La differenza tra Democrazia proletaria e il M5S è anche che la prima si basava sulle ideologie, la seconda soltanto su un leader carismatico?

La propensione carismatica non è solo del M5S. Se lei guarda Renzi nel Pd, tutto sommato vi è un fenomeno analogo, per non parlare di Berlusconi in Forza Italia. Questa è una conseguenza di quella democrazia rappresentativa truccata di cui parlavamo all’inizio.
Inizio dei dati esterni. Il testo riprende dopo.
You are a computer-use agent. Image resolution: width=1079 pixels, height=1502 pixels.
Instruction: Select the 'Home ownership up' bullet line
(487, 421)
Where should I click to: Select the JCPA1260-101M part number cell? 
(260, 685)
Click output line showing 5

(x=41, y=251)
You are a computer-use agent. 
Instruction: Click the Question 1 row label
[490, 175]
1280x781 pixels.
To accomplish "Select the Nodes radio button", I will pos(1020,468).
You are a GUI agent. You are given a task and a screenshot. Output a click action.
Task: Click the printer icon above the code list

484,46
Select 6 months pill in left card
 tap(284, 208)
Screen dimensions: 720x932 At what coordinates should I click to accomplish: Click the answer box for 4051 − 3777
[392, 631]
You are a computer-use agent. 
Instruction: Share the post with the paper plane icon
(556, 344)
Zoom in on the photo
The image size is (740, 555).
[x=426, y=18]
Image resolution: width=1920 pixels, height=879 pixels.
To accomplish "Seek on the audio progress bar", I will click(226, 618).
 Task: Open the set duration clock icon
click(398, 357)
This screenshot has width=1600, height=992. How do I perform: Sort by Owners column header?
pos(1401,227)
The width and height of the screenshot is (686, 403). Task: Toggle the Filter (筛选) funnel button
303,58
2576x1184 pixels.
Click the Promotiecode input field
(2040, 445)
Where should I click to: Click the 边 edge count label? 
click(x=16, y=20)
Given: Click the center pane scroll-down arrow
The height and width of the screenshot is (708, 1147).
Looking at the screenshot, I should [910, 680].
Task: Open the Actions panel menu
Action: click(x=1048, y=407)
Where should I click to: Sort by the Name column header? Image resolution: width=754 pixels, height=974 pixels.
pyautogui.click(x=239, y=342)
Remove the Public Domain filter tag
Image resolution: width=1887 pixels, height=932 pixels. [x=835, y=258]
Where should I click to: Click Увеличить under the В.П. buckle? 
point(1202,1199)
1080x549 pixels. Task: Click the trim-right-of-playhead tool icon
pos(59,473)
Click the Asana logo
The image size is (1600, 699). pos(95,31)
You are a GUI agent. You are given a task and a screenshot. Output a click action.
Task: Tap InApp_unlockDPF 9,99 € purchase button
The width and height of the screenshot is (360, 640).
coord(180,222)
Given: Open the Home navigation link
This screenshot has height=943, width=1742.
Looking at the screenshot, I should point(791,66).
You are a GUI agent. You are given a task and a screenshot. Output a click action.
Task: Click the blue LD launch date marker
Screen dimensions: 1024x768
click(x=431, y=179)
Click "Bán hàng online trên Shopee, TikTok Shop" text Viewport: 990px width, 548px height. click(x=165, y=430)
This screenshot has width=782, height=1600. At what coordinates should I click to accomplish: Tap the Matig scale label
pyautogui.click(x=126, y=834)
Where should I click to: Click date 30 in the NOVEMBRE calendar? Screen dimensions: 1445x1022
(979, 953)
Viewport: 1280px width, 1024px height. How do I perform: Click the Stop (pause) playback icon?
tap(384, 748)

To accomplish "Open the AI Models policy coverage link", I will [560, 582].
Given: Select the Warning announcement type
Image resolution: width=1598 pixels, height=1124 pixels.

A contare non sono più tanto i programmi e le idee, ma grazie anche all’enorme incidenza dei media moderni a essere decisiva è la figura del capo, cui viene conferita una delega pressoché smisurata e dove l’elemento della personalizzazione, soprattutto nelle democrazie occidentali, è ormai l’aspetto principale.

 

Insomma non è solo un problema di casa nostra?

No, lo stesso vale negli Stati Uniti, dove il presidente Usa è eletto quando va bene da un quarto del totale degli aventi diritto al voto, in quanto calcolando i voti del candidato repubblicano e di quello democratico, si arriva sì e no al 50% scarso. Da un punto di vista del risultato democratico ciò è paradossale, ma è favorito dalla personalizzazione ormai molto forte. Si tratta di un elemento che, se si guarda attentamente, non rafforza ma indebolisce la democrazia rappresentativa.